▸ Exercise brief:
Answer these questions from the interview below on producing ethanol from waste:
1. What share of solid household waste is said to still be biowaste?
2. To what share of the original amount of solid community waste is the reduction estimated?
3. For approximately how many Bionolix sites is there estimated capacity in Finland?

▸ Given text:

Yes, we think so. At least our calculations indicate that. We have based these on the assumption that we would receive the normal market prices, whether that is of ethanol, electricity or heat.
Urban areas are a major source of emissions, and accelerating urbanisation creates increasing waste management problems. Could this be a method through which individual cities could both recycle their waste and satisfy their energy demand?
If we start from the beginning of what we call a waste hierarchy, the separation of waste in the households and in the source of origin is very important. Then recycling all those materials is key to reducing the amount of waste.
Now, what you have left after all that, be it solid municipal waste or biowaste: in our Bionolix plant we can treat the biowaste, reducing the amount significantly. Actually, we can use all of it either to produce ethanol or to create this solid fuel for heat and electricity purposes.
Then there is only a short step to using also solid municipal waste. There are technologies where basically solid household waste can be separated into different segment. There is still some 20 to 30% of biowaste included in solid household waste.
There are existing technologies, which can separate for example SRF, solid recycled fuel, from the waste. It’s basically fibres and cellulosic materials and plastics. They can be incinerated to produce heat and electricity.
We don’t have these technologies in our house, but we can pretty easily integrate them into the Bionolix process. By doing so, the amount of waste can be reduced dramatically.
We estimate that we can reduce that to 10-25% of the original amount of solid community waste. However, this is still an estimation at this stage because we don’t yet have the plant up and running.
By integrating different technologies, there are possibilities to, if not close down landfills completely, to reduce the need for them dramatically.
So you see a big market for this type of biofuel production?
In Finland, we have estimated that there would be capacity for approximately 10-15 Bionolix sites.
We have not done the mathematics for the rest of the world, but all of the western world and much of the developing world are creating significant amounts of waste and obviously the market is huge in that sense.
The EU promotes biofuels in its new renewable energies directive agreed in December. How do you see this new legislation impacting on your industry?
I think it’s very good that these topics are addressed. The demand for biofuel that needs to be in place from the energy context is basically creating a market for our production method. In that sense it is very important that these objectives are put in place, accepted and adopted in the legislation.
Having said all that, as we believe that our technology is economically viable and competitive in a traditional type of market, we think that there would also be a market for without these directives.
The directives are good in the sense that they put pressure, creating market to develop solutions to the challenge that we have. Not only us, but the whole world.
In EU negotiations on the Renewables Directive, concerns were raised over the impact of indirect land use on biofuel production, raising food prices and exacerbating biodiversity loss. Do you think these concerns are legitimate?
I think the concerns are very much legitimate. It’s a very complex area, which is obvious from all the debate around the topic.
At St1, we have not formulated a clear opinion on what the correct approach to this is as we concentrate on sidestream and waste feedstock. But I think that we have a clear philosophy that we want to stay out of the food chain. We believe that there are enough experts in the area who can set up objective criteria to what is considered to be within and out of the food chain.
But in St1’s operations, we really haven’t come across this problem because we already are out of the food chain.
Does that mean that you consider your ethanol as a third-generation biofuel?
That’s a good question. This is at least a second generation. We want to believe that it is even third generation. But I really haven’t seen exact criteria for that.

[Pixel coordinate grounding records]
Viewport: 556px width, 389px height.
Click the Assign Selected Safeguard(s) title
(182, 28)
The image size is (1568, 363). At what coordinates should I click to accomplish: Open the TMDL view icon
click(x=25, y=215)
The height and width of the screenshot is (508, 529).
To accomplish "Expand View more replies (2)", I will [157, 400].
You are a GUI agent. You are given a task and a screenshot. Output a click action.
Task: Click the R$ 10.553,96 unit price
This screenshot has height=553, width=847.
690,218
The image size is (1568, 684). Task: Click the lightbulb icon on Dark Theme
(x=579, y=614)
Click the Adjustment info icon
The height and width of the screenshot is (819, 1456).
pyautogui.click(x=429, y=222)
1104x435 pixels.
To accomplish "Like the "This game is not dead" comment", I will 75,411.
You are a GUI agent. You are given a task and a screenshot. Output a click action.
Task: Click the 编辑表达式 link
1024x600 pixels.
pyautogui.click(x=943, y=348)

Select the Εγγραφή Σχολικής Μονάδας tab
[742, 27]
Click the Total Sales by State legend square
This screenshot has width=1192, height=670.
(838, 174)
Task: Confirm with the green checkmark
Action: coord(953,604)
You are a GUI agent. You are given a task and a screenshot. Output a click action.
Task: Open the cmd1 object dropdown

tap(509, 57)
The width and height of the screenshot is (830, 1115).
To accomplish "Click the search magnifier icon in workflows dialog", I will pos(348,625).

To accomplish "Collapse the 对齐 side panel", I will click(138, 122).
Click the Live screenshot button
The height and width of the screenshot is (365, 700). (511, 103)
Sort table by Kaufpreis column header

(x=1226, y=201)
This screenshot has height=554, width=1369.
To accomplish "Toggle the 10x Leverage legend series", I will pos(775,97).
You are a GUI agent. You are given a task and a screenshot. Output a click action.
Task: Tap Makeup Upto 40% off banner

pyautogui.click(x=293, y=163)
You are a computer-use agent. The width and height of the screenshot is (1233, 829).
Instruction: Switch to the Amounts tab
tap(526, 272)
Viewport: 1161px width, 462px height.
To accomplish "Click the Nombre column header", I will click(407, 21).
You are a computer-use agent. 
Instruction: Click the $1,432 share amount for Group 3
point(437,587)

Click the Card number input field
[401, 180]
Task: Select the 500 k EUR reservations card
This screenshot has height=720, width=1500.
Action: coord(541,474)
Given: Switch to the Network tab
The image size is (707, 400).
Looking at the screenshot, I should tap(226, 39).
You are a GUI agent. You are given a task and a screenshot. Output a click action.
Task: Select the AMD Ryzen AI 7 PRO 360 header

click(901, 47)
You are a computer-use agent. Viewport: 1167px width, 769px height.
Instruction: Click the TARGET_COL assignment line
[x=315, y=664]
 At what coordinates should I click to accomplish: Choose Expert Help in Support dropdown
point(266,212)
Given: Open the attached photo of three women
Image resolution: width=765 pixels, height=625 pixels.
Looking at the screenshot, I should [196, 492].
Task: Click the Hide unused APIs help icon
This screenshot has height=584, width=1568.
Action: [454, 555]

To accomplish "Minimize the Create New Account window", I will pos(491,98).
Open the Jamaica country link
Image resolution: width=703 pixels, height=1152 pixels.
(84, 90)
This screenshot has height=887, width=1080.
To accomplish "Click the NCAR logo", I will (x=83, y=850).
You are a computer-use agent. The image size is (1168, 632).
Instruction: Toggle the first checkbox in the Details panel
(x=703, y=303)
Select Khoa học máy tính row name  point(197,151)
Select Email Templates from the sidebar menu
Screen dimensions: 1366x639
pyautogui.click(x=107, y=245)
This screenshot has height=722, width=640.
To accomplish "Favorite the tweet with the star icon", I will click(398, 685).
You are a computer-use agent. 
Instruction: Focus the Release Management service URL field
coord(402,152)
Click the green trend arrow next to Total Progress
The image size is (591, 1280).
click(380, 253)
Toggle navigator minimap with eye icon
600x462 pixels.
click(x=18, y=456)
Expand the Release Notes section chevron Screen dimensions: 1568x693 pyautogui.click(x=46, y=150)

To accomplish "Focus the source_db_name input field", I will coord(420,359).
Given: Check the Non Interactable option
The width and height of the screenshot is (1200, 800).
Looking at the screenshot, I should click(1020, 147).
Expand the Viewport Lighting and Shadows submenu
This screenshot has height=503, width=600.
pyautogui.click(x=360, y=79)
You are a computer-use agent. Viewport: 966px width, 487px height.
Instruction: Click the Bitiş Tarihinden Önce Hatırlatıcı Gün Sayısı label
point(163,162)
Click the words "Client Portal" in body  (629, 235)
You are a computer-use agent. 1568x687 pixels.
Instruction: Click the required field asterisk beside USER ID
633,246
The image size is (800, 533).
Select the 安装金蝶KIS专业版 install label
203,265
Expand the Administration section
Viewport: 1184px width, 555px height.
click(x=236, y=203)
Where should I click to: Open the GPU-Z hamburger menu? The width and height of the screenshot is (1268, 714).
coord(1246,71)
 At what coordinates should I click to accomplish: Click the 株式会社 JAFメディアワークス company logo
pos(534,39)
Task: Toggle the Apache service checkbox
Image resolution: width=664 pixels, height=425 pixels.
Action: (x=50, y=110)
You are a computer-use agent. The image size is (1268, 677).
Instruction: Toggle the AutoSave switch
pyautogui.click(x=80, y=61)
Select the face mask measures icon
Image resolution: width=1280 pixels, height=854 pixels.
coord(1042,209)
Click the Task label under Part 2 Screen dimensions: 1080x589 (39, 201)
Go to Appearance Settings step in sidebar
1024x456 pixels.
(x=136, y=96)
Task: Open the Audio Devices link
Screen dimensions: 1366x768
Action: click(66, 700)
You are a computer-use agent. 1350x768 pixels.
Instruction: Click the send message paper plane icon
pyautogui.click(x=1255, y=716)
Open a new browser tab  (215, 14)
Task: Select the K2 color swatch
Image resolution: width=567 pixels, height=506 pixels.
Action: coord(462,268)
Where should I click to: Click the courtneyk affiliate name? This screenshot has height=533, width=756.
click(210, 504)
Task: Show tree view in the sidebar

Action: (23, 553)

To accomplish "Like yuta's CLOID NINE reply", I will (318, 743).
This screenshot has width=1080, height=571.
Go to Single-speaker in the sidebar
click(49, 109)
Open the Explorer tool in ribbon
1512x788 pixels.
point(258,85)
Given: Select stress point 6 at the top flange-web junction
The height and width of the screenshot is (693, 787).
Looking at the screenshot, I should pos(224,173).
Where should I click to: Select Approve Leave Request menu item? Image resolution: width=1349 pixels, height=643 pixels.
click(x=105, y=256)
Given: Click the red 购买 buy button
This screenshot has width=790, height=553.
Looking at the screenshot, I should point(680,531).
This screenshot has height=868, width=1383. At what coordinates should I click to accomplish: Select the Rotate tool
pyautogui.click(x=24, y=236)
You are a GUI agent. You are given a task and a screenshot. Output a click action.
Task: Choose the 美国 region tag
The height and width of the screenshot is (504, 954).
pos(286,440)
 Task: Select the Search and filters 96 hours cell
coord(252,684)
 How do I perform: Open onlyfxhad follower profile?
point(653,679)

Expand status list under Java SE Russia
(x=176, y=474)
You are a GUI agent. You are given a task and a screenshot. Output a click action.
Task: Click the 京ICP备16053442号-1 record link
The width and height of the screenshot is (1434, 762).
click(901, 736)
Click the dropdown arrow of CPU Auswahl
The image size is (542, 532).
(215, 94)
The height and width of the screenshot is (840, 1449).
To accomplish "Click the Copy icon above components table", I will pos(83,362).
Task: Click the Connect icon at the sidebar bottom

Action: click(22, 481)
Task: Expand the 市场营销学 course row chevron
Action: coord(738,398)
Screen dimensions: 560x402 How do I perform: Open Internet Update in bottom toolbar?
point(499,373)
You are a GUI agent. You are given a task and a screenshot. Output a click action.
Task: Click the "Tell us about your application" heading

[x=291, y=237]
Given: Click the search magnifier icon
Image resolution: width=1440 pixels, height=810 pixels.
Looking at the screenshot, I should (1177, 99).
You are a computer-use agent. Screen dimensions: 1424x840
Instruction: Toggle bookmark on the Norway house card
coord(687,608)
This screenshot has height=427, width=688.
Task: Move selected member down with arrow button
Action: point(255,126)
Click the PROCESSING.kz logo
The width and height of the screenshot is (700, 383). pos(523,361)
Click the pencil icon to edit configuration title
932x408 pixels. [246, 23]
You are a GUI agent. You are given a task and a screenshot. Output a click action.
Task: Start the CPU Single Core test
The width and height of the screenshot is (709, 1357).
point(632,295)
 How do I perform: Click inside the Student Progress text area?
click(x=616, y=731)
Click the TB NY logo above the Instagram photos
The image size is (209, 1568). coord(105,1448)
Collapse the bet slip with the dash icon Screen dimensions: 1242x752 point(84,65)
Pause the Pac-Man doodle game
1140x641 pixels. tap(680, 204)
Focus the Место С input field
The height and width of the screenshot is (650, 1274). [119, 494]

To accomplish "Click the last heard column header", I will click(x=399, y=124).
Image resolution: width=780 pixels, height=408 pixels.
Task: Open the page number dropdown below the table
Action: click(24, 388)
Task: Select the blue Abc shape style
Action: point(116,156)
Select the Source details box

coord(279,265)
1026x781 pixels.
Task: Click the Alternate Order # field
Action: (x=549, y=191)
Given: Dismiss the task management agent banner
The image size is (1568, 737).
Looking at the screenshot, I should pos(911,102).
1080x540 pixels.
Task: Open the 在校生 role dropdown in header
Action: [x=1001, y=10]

▸ Solution:
1. Some 20 to 30%.
2. 10-25% of the original amount.
3. Approximately 10-15 sites.